## YOUR OBJECTIVE
Could you write out, exactly as they stand, only the lines in the listing below from the line with "Screen dimensions: 1280x720" to the line with "Task: Click green", both ends included, without the pictures?

## DATA TO EXAMINE
=== Section Start ===
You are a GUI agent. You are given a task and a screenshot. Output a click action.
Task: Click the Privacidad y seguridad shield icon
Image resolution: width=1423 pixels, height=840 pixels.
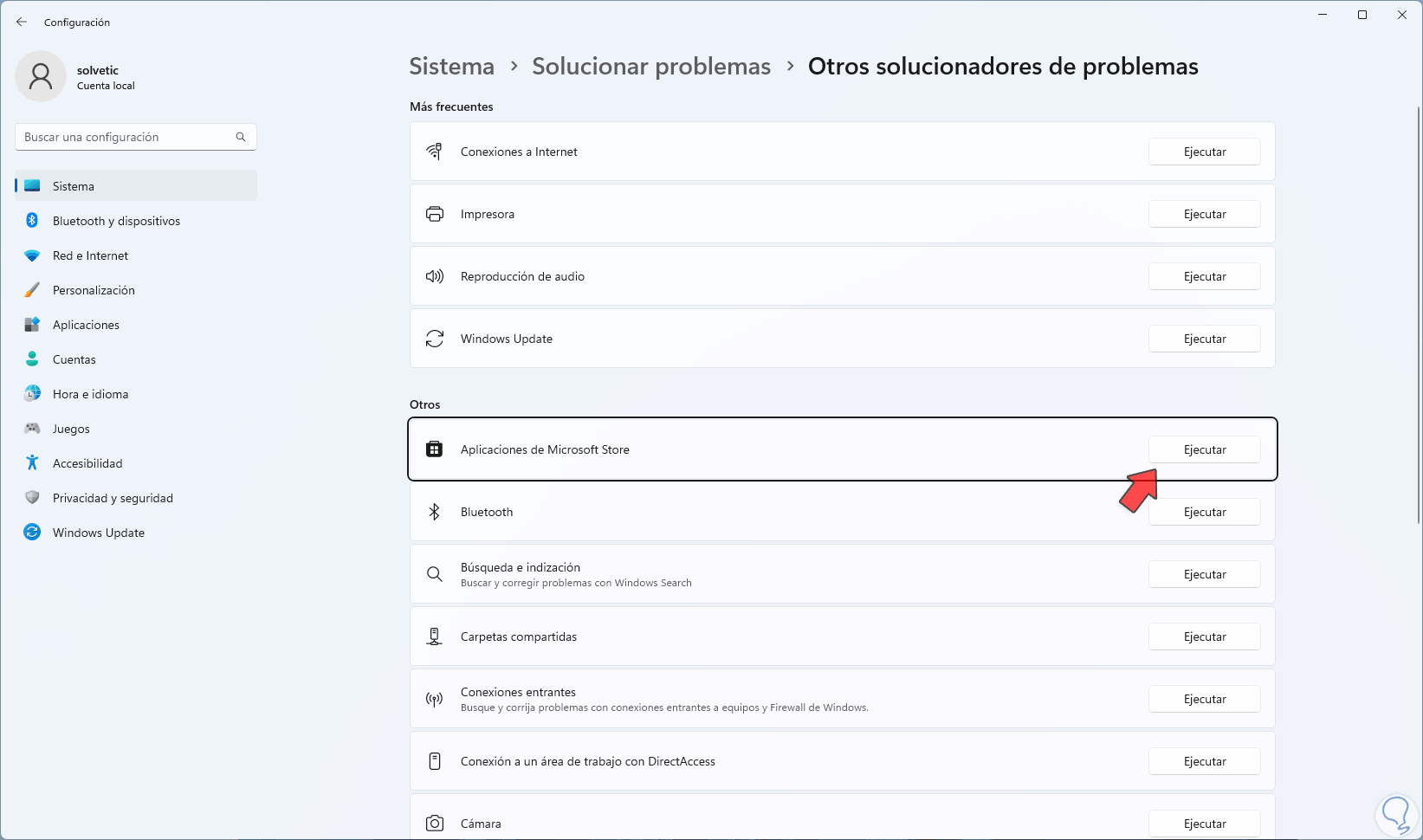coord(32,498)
=== Section End ===
=== Section Start ===
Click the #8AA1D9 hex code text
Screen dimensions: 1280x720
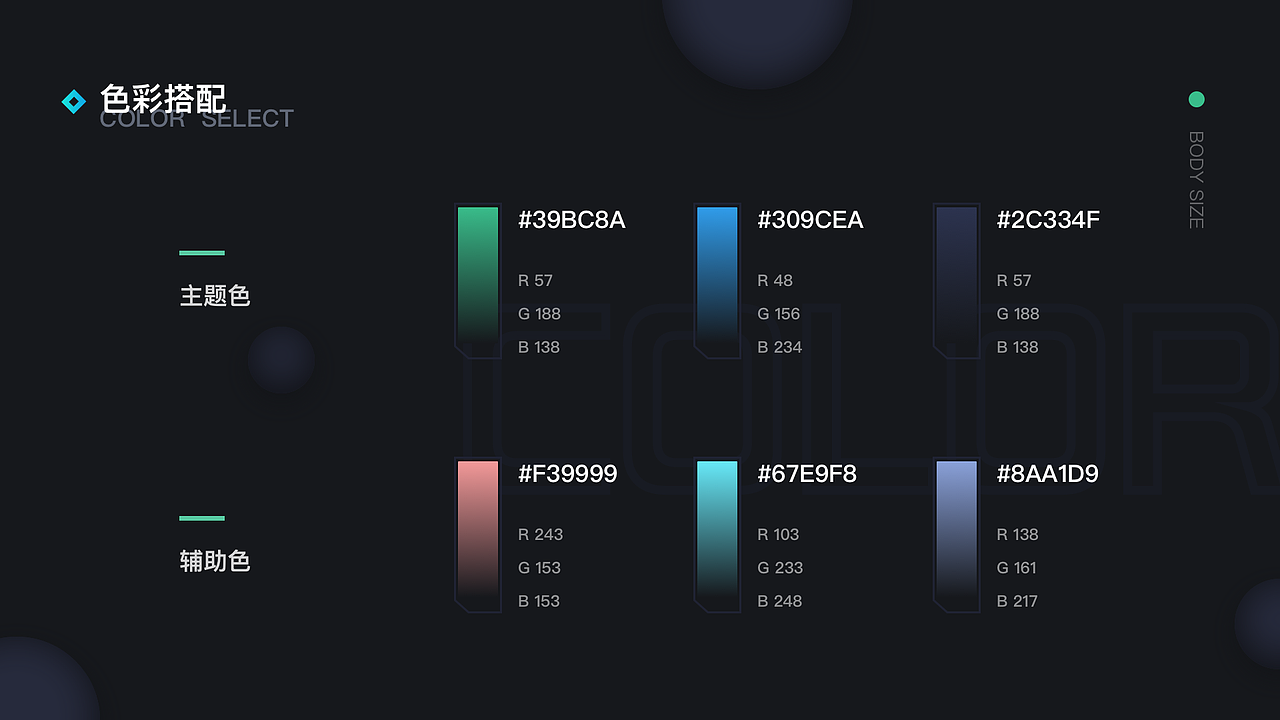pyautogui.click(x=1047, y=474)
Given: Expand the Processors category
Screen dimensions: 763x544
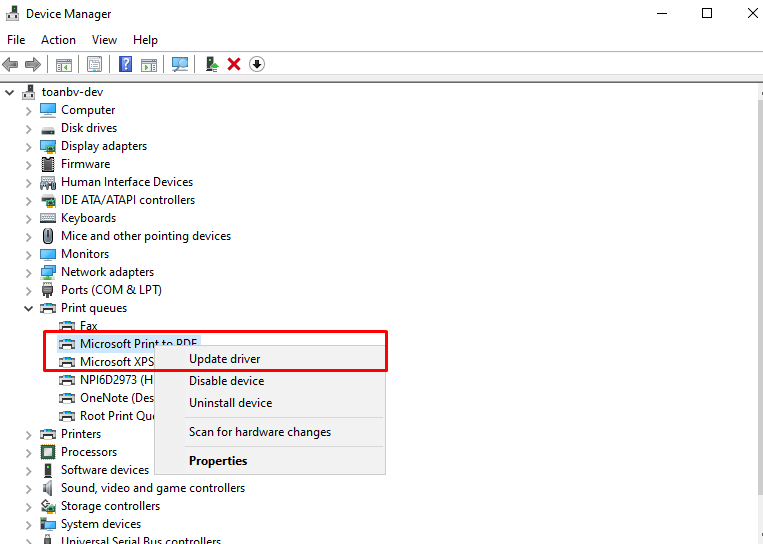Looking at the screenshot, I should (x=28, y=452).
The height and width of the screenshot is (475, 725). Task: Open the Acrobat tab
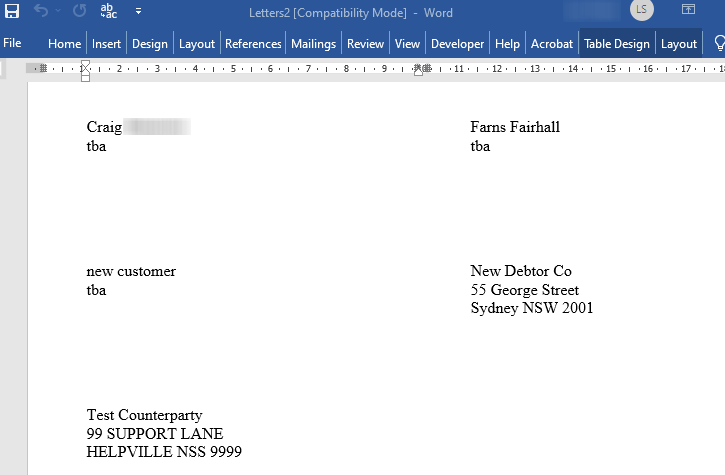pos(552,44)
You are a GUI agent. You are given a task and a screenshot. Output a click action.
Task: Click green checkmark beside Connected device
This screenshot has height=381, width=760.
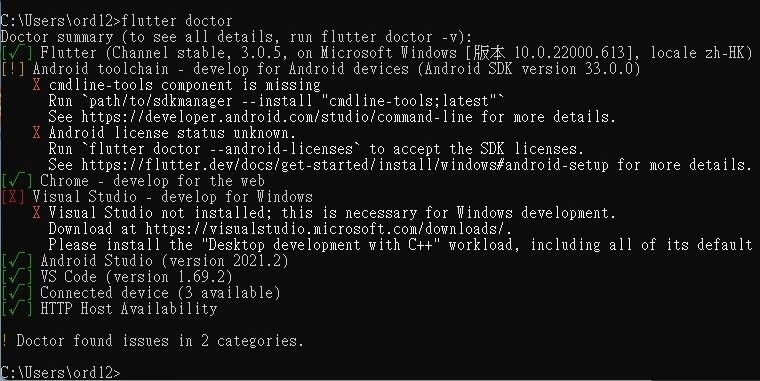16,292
=== Section End ===
=== Section Start ===
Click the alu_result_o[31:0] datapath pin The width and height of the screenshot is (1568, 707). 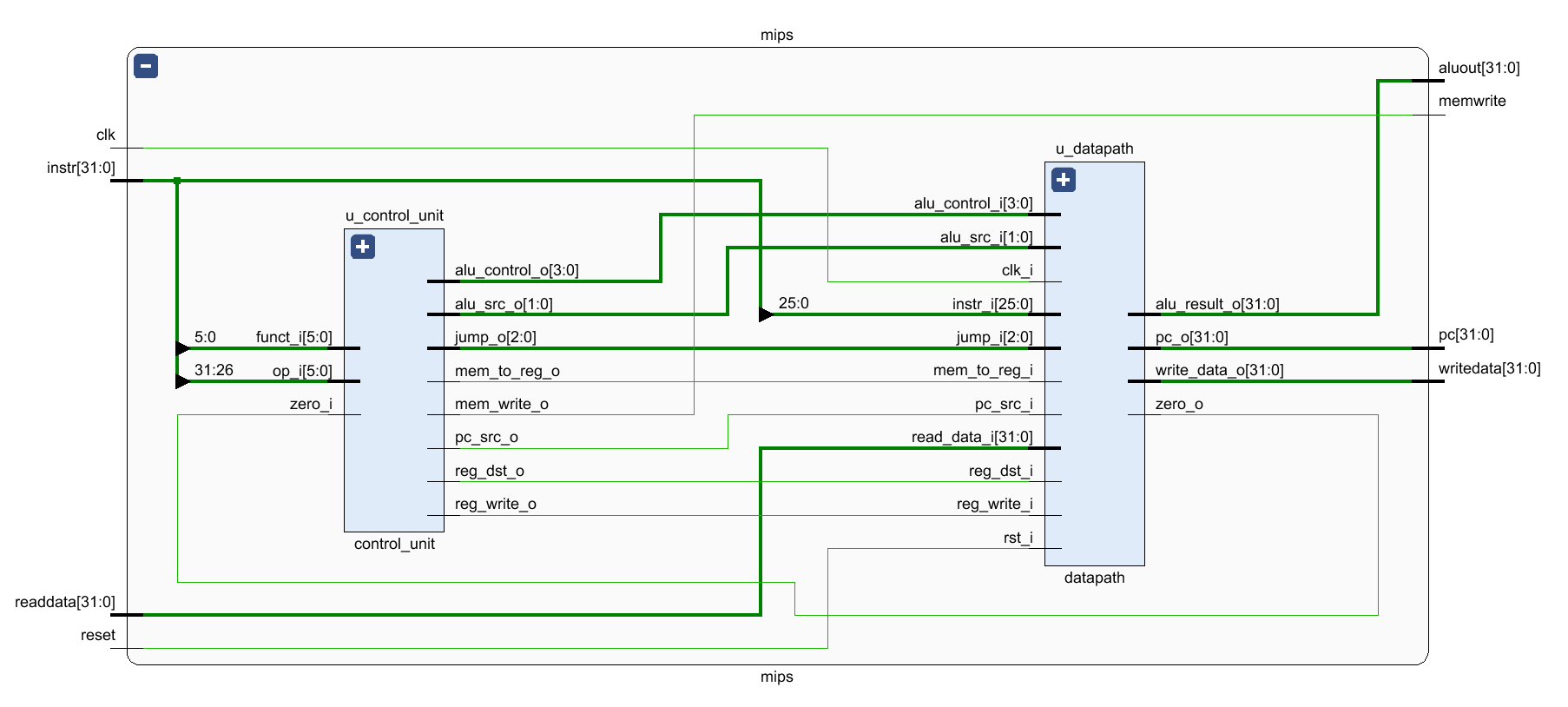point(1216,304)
=== Section End ===
## PROBLEM SOLUTION
Screen dimensions: 1280x720
pyautogui.click(x=1047, y=474)
Given: Expand the Processors category
Screen dimensions: 763x544
Looking at the screenshot, I should (x=28, y=452).
The height and width of the screenshot is (475, 725). Task: Open the Acrobat tab
pos(552,44)
You are a GUI agent. You are given a task and a screenshot. Output a click action.
Task: Click green checkmark beside Connected device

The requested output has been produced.